Un bilan parfois décevant

Nous n’avons pas de chiffres pour le nombre de classes ou d’établissements ayant entretenu une correspondance avec des élèves d’un pays africain mais ces correspondances semblent en diminution ces dernières années. Elles s’arrêtent souvent et par lassitude des partenaires.

Une explication tient aux difficultés matérielles des écoles africaines : manque d’outils pour réaliser des dossiers ( papier, appareils de photos…), acheminement coûteux du courrier, absence de projecteurs ou de magnétoscope pour regarder les documents envoyés par les jeunes français…La plupart des établissements, ici, qui veulent correspondre, sont obligés de fournir de l’argent et du matériel.

Il existe aussi des décalages multiples entre correspondants français et correspondants africains. En Afrique Noire, les jeunes qui jusqu’à ces dernières années, étaient souvent scolarisés plus tard, au même niveau de classes, sont plus âgés dans l’ensemble. Même s’il est utilisé couramment dans les écoles, le français ( ou l’anglais ) n’est pas la langue maternelle des enfants, au sud du Sahara. Dans la partie nord de l’Afrique, l’enseignement est en arabe.
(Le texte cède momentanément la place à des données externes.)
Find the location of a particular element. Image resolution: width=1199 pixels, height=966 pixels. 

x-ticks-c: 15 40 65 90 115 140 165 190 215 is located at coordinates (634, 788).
Cela peut ouvrir la porte à des difficultés de compréhension. Les différences des situations économiques et sociales et des mentalités sont aussi un obstacle. Certains traits des civilisations africaines et certaines pratiques déroutent les élèves français. En outre, même s’ils souhaitent présenter un tableau objectif de leur société urbanisée avec ses points positifs et négatifs, la description qu’ils en font, en donne le plus souvent une vision idyllique aux jeunes africains et risque de les conforter dans l’idée d’un modèle à copier. Certains élèves africains ont même honte de leur culture et en parlent le moins possible dans la correspondance.

Les relations peuvent aller aussi au delà de la correspondance : il est assez fréquent qu’elles débouchent sur l’équipement de l’école africaine en matériel pédagogique ou fournitures scolaires. Mais cela pose alors le problème de l’égalité des partenaires. L’aide matérielle fausse les rapports. Quand l’un donne et l’autre reçoit, la correspondance ne s’inscrit plus dans un véritable échange. C’est la raison pour laquelle des enseignants excluent cette évolution. Le risque de dérapage est encore plus grand dans le cas d’une correspondance individuelle. Certains élèves africains écrivent à leurs correspondants essentiellement pour demander des « cadeaux ». Au mieux, ils suscitent la compassion et au pire, ils donnent une image dévalorisante des sociétés africaines, ce qui va à l’encontre des objectifs recherchés.